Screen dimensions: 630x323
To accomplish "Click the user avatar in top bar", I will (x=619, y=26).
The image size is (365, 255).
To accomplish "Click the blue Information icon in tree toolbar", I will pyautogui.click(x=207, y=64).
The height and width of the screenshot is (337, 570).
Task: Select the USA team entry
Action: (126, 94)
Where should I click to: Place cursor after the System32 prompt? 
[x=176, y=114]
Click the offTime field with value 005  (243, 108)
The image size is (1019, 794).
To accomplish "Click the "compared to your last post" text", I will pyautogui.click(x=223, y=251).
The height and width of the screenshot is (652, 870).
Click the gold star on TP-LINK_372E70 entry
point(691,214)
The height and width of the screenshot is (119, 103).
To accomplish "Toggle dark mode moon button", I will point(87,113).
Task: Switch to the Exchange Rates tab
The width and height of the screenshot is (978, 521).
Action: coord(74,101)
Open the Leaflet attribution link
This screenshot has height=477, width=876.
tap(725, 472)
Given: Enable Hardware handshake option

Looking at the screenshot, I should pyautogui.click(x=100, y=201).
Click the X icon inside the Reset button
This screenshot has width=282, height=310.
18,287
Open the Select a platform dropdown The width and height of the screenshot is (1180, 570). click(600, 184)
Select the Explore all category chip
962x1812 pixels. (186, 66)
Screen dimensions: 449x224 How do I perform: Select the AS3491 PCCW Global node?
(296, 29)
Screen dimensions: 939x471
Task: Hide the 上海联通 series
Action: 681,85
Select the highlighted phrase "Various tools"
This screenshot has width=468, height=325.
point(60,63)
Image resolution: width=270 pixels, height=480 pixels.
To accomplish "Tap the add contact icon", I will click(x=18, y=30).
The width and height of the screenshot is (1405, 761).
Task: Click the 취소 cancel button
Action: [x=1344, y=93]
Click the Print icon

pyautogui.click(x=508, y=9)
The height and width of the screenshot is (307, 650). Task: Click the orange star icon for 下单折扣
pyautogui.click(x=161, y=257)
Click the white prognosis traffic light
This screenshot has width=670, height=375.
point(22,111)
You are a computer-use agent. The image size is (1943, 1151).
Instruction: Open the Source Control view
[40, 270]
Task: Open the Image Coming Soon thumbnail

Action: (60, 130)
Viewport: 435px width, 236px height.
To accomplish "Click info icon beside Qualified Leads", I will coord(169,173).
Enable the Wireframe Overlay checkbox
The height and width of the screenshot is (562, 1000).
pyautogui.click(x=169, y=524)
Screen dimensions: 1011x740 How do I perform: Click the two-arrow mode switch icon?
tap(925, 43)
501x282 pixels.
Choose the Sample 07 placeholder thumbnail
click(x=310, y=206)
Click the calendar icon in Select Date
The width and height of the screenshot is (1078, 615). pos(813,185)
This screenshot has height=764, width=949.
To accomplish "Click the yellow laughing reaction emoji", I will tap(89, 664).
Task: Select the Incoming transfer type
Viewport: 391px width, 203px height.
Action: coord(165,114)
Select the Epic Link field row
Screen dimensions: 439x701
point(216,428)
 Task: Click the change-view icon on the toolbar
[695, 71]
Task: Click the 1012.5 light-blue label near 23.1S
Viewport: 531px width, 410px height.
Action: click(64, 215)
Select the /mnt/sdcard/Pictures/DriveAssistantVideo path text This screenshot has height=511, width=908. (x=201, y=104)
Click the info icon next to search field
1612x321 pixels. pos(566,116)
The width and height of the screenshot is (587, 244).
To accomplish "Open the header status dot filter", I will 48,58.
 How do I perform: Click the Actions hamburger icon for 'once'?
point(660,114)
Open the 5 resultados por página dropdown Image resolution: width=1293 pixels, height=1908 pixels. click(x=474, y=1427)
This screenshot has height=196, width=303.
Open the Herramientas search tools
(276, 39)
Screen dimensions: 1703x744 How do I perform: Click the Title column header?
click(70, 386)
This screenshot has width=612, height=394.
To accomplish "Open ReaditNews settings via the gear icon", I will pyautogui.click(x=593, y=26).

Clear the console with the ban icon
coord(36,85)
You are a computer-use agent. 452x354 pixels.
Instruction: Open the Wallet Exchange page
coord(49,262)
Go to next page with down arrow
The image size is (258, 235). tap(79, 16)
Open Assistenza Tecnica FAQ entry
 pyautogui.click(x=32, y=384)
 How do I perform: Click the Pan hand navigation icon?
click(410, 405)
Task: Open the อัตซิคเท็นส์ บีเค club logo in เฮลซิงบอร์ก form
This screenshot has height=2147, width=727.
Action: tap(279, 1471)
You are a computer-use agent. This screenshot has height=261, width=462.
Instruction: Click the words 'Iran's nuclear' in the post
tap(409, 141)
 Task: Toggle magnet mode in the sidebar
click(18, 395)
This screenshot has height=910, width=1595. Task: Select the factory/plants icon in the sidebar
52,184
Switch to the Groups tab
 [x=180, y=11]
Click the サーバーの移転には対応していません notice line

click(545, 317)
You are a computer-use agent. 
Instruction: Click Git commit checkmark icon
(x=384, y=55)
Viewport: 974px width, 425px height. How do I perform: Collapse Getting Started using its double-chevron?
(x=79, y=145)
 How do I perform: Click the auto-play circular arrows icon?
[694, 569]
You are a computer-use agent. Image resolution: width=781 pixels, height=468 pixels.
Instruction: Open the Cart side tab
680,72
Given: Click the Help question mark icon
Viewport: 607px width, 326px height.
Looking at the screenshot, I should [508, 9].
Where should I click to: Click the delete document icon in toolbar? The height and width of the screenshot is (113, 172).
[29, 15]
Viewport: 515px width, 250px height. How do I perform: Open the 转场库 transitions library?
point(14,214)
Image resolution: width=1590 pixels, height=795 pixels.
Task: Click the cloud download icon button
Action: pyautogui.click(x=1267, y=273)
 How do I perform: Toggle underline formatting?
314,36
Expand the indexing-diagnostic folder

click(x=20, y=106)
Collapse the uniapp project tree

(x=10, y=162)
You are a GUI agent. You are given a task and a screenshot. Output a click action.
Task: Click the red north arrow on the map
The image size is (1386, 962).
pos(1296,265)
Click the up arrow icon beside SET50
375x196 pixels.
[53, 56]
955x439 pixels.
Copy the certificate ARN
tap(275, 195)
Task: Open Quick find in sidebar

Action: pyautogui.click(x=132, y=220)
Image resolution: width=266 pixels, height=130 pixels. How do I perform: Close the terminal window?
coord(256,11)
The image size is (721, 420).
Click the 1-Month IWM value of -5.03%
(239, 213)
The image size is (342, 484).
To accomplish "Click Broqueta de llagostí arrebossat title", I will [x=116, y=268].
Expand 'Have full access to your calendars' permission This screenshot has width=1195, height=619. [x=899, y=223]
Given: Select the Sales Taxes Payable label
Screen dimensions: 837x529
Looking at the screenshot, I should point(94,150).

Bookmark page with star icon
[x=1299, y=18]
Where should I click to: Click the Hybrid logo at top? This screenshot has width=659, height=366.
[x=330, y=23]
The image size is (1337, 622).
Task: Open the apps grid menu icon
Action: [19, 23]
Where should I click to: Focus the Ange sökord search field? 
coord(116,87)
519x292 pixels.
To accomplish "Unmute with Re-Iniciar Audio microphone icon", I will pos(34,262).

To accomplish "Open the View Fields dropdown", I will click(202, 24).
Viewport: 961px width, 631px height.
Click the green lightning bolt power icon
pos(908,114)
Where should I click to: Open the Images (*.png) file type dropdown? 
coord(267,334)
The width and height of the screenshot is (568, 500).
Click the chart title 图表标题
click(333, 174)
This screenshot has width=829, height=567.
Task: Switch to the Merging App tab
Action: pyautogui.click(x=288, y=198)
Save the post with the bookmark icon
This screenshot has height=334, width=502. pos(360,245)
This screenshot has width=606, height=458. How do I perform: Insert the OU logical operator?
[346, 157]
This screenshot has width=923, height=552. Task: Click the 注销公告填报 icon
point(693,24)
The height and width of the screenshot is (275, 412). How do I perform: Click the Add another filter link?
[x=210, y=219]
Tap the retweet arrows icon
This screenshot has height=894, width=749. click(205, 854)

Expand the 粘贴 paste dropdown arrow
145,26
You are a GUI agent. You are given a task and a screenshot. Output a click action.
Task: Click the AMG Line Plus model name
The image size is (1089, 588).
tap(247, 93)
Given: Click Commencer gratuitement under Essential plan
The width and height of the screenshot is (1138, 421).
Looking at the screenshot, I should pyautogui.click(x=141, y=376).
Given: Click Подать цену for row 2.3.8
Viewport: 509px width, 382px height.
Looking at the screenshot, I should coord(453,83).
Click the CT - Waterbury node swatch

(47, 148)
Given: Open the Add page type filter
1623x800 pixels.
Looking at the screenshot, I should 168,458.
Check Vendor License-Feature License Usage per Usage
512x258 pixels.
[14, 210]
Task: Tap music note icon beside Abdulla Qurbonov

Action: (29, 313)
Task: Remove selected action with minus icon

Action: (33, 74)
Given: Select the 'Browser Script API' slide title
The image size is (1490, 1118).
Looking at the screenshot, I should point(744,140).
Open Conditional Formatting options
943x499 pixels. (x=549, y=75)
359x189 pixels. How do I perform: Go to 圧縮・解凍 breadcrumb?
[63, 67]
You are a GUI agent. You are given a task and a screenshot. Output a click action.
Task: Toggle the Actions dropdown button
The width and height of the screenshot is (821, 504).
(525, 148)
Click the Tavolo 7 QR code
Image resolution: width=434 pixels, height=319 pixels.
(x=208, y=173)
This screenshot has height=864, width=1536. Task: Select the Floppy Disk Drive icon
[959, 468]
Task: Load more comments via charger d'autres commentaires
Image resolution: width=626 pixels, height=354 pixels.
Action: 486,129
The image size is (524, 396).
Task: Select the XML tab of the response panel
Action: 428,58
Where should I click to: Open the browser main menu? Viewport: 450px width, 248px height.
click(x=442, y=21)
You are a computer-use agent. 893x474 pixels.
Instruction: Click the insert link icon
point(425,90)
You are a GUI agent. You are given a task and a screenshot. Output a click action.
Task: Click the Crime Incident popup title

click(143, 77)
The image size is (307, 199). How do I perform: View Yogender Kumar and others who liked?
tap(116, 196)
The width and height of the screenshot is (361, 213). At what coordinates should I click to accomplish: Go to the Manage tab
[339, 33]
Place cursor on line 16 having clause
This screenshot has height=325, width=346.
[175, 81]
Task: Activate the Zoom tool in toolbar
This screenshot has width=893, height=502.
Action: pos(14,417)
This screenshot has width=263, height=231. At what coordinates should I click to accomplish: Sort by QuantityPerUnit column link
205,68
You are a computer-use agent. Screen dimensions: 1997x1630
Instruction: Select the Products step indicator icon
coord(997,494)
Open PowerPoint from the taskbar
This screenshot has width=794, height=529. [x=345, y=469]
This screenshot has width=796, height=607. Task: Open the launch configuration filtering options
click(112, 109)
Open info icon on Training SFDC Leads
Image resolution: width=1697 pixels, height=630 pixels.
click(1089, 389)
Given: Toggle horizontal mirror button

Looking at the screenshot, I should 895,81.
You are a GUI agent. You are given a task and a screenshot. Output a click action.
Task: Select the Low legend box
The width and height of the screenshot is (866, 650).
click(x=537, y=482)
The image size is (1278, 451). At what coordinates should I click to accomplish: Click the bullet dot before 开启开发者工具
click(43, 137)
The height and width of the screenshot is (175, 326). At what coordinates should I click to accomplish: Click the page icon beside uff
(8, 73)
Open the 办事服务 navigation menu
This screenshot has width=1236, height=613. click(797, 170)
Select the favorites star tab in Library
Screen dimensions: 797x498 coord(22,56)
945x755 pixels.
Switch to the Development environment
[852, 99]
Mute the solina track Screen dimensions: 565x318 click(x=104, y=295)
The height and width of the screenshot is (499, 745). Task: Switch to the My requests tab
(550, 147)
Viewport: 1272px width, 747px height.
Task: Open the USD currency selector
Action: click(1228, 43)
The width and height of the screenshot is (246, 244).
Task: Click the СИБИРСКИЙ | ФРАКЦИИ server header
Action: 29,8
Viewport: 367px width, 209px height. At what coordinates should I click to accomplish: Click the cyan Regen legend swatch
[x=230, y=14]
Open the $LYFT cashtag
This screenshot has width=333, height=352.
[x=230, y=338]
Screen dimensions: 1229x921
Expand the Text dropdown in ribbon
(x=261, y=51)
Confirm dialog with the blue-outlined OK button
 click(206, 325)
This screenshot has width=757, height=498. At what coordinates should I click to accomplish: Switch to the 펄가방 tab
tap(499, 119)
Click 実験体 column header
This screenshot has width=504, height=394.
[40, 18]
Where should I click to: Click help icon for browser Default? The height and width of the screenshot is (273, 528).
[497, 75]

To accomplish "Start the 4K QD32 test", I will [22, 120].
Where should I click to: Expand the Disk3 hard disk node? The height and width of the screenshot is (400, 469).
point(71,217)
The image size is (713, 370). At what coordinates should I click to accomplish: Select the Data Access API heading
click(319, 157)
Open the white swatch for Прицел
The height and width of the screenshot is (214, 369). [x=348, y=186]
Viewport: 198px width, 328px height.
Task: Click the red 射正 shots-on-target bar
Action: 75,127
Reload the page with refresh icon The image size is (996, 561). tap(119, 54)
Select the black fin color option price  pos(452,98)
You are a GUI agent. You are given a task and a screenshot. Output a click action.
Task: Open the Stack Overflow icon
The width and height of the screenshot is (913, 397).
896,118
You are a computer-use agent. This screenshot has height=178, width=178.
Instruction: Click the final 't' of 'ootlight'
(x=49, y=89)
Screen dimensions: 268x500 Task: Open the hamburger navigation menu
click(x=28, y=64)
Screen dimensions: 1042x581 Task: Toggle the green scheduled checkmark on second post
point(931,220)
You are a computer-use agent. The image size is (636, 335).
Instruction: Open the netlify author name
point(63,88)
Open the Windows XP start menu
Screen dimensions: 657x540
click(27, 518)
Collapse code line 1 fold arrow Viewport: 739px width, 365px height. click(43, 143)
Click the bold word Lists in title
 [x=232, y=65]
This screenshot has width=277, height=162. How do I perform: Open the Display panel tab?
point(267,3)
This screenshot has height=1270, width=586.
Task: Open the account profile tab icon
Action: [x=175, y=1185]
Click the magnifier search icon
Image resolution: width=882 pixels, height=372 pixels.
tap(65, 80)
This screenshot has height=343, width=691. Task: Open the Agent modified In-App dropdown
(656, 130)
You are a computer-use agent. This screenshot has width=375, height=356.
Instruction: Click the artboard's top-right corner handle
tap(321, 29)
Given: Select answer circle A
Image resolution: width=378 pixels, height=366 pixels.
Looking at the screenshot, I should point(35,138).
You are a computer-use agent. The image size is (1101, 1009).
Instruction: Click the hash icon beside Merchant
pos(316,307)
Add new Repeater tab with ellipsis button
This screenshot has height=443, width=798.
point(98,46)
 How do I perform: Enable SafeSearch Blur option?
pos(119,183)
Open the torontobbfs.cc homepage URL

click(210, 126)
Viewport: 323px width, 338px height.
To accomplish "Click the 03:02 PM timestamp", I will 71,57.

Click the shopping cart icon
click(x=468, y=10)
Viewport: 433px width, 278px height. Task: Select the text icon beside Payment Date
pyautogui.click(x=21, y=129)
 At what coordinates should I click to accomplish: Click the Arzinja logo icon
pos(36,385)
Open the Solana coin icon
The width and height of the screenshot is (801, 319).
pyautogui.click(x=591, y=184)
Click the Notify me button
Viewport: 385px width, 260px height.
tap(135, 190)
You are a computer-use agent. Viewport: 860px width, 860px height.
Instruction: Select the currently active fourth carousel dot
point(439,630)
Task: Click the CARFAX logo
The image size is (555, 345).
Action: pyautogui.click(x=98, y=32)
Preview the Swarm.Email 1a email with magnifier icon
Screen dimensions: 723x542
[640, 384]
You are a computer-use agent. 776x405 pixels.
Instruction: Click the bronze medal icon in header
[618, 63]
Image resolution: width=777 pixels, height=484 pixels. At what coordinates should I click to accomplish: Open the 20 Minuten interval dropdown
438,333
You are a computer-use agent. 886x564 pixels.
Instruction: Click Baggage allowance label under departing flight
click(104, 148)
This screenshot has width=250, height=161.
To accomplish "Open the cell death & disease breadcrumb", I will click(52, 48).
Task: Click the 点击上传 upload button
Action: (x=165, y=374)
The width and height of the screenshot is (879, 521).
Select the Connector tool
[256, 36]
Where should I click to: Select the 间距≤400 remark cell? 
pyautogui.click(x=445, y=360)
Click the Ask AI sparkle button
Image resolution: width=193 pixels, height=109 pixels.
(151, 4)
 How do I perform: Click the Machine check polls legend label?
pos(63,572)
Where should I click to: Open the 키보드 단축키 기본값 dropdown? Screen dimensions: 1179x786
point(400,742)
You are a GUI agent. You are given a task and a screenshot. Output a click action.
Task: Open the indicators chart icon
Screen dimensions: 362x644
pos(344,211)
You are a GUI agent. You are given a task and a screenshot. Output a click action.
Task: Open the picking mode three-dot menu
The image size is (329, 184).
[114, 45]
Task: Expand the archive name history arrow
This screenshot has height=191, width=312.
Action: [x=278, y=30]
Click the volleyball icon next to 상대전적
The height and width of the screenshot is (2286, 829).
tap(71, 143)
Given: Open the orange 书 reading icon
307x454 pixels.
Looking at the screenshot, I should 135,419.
========================================
SHORT PROBLEM:
Copy out the lines above verbatim, from the line containing "Open the white swatch for Прицел" through the line containing "pos(316,307)", with both of those lines included.

FINAL RESULT:
Open the white swatch for Прицел
The height and width of the screenshot is (214, 369). [x=348, y=186]
Viewport: 198px width, 328px height.
Task: Click the red 射正 shots-on-target bar
Action: 75,127
Reload the page with refresh icon The image size is (996, 561). tap(119, 54)
Select the black fin color option price  pos(452,98)
You are a GUI agent. You are given a task and a screenshot. Output a click action.
Task: Open the Stack Overflow icon
The width and height of the screenshot is (913, 397).
896,118
You are a computer-use agent. This screenshot has height=178, width=178.
Instruction: Click the final 't' of 'ootlight'
(x=49, y=89)
Screen dimensions: 268x500 Task: Open the hamburger navigation menu
click(x=28, y=64)
Screen dimensions: 1042x581 Task: Toggle the green scheduled checkmark on second post
point(931,220)
You are a computer-use agent. The image size is (636, 335).
Instruction: Open the netlify author name
point(63,88)
Open the Windows XP start menu
Screen dimensions: 657x540
click(27, 518)
Collapse code line 1 fold arrow Viewport: 739px width, 365px height. click(43, 143)
Click the bold word Lists in title
 [x=232, y=65]
This screenshot has width=277, height=162. How do I perform: Open the Display panel tab?
point(267,3)
This screenshot has height=1270, width=586.
Task: Open the account profile tab icon
Action: [x=175, y=1185]
Click the magnifier search icon
Image resolution: width=882 pixels, height=372 pixels.
tap(65, 80)
This screenshot has height=343, width=691. Task: Open the Agent modified In-App dropdown
(656, 130)
You are a computer-use agent. This screenshot has width=375, height=356.
Instruction: Click the artboard's top-right corner handle
tap(321, 29)
Given: Select answer circle A
Image resolution: width=378 pixels, height=366 pixels.
Looking at the screenshot, I should point(35,138).
You are a computer-use agent. The image size is (1101, 1009).
Instruction: Click the hash icon beside Merchant
pos(316,307)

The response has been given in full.